Traditionally, the Forth dictionary on simple machines is a simply linked list. The Dictionary Pointer (DP) points to the last (or rather, most recently added) element of that list, which contains a link to the next element, and so forth (no pun intended) until we find a link that is zero, which signals its end.
Code:
DP --> (W) --> (W) --> ... --> (W) --> (0000)
To see if a word is in the Dictionary, we take the (addr n) pair of the string from PARSE-NAME and pass it to FIND-NAME (see
viewtopic.php?f=9&t=4364 for details). This walks through the list, comparing the n value of the string - its length - to the length of the word of the current list element, which is found in the header. If they are the same, the string is compared character-by-character until it is clear if they are the same or different.
The problem is that this is can be really slow for long lists (I think real computer scientists talk about "theta(n)" search time). Yes, you can stack the deck by putting the most common words earlier in the Dictionary, but if you're unlucky, you have to search the whole damn thing.

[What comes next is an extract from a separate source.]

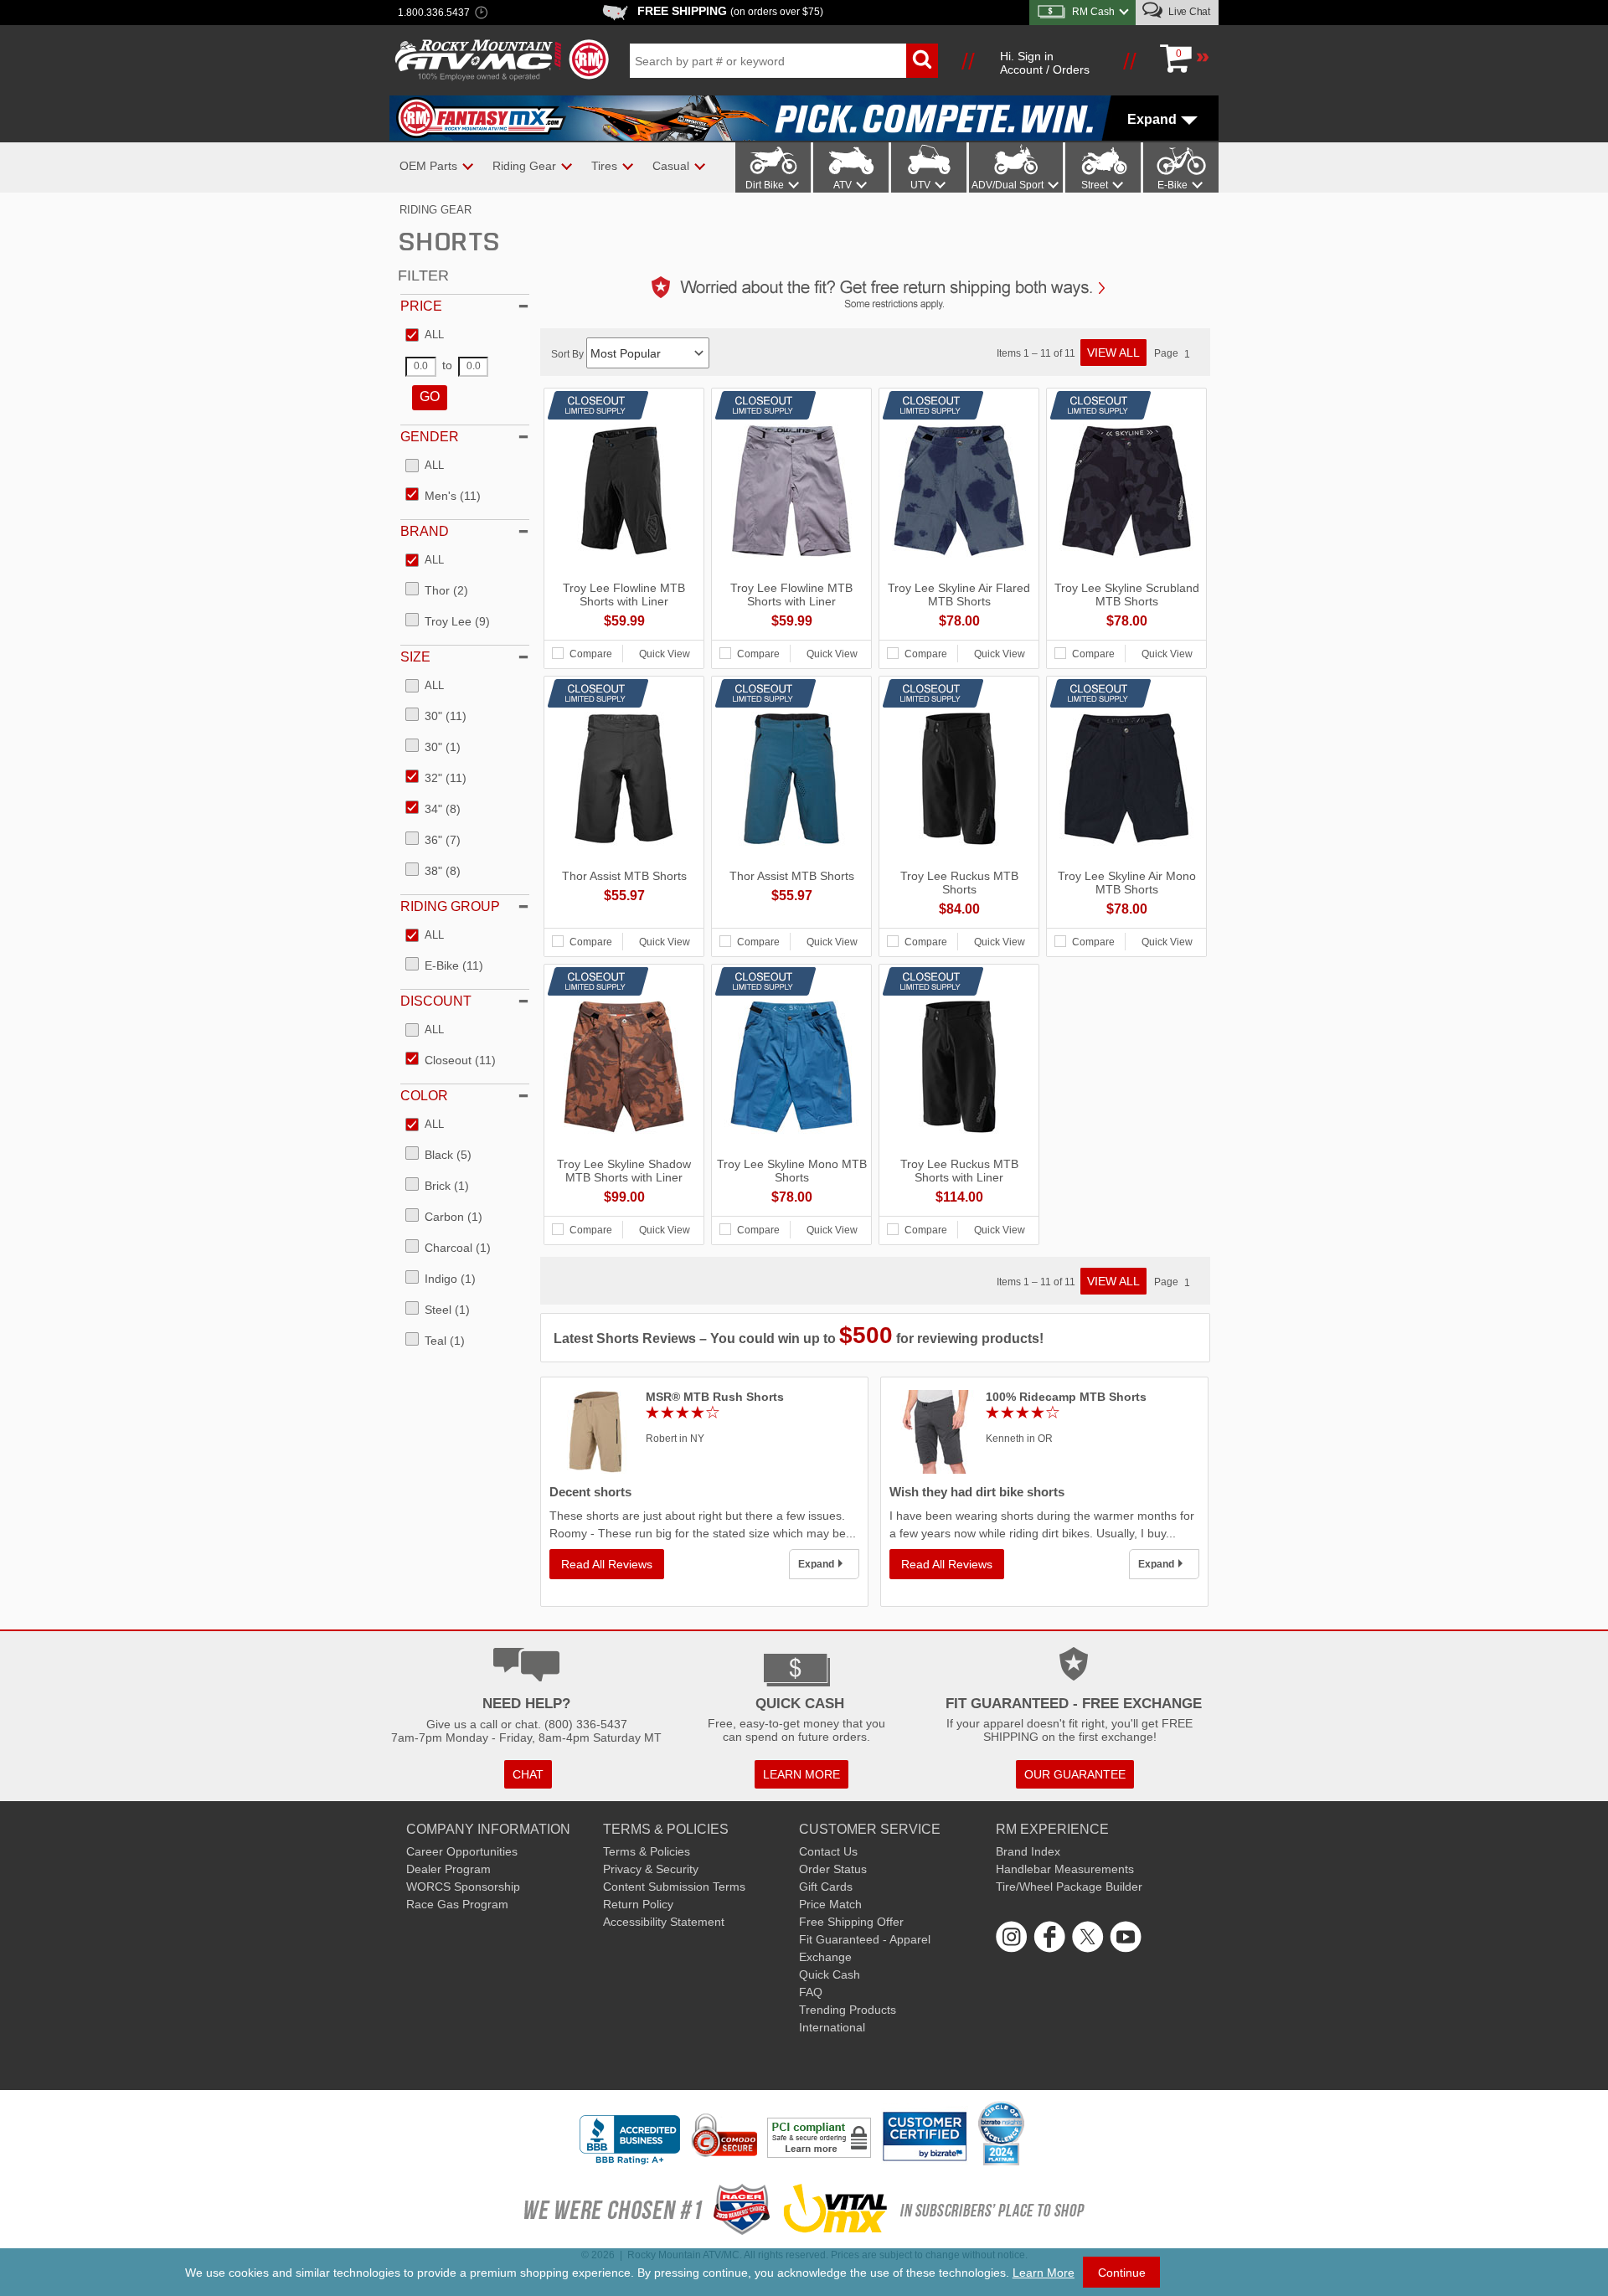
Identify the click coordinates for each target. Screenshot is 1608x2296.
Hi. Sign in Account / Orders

Excluding stuff like hash tables that are (probably) beyond the capacity of the poor 65c02, my idea is to use
16 different simply linked lists instead of one, divided by some cheap modulo-version
length of the word (by bit masking the length value probably). So the single-letter words would get one list, the words with two characters would get their own, etc.
Code:
DP01 --> (W01) --> (W01) --> ... --> (W01) --> (0000)
DP02 --> (W02) --> (W02) --> ... --> (W02) --> (0000)
DP03 --> (W03) --> (W03) --> ... --> (W03) --> (0000)
...
DP16 --> (W16) --> (W16) --> ... --> (W16) --> (0000)
The trick here is that PARSE-NAME gives us the length of the string as n anyway for free. Therefore, we can put the DPs in a table, use that n value as an offset to the beginning of said table, and get to the correct list of a word of that length very quickly. This means we only have to search the list of words with the same length. This should save a lot of time. In pseudo-code:
Code:
addr, n = parse_name
our_dp = dp_table_start + n
while our_dp <> 0
if string_from(our_dp) == string_at(addr) then
yay_we_found_the_word
else
our_dip = next_word_from(our_dp)
oops_word_not_in_dict
The downside would seem to be that we need 16 * 2 bytes for the new table, and we have to limit the length of a word at 16 characters. I don't think the last problem is really real-world relevant.
Also, as far as I can tell from just thinking about this, multiple simply linked lists by size would eliminate the necessity of including the size value in the header of a word
at all. So if we have, say, 100 words in the Dictionary at the beginning, we save 100 bytes.
Obviously I'll need to write some actual code to test this all. Any feedback on the general idea would be most welcome - this can't be a totally new idea after all.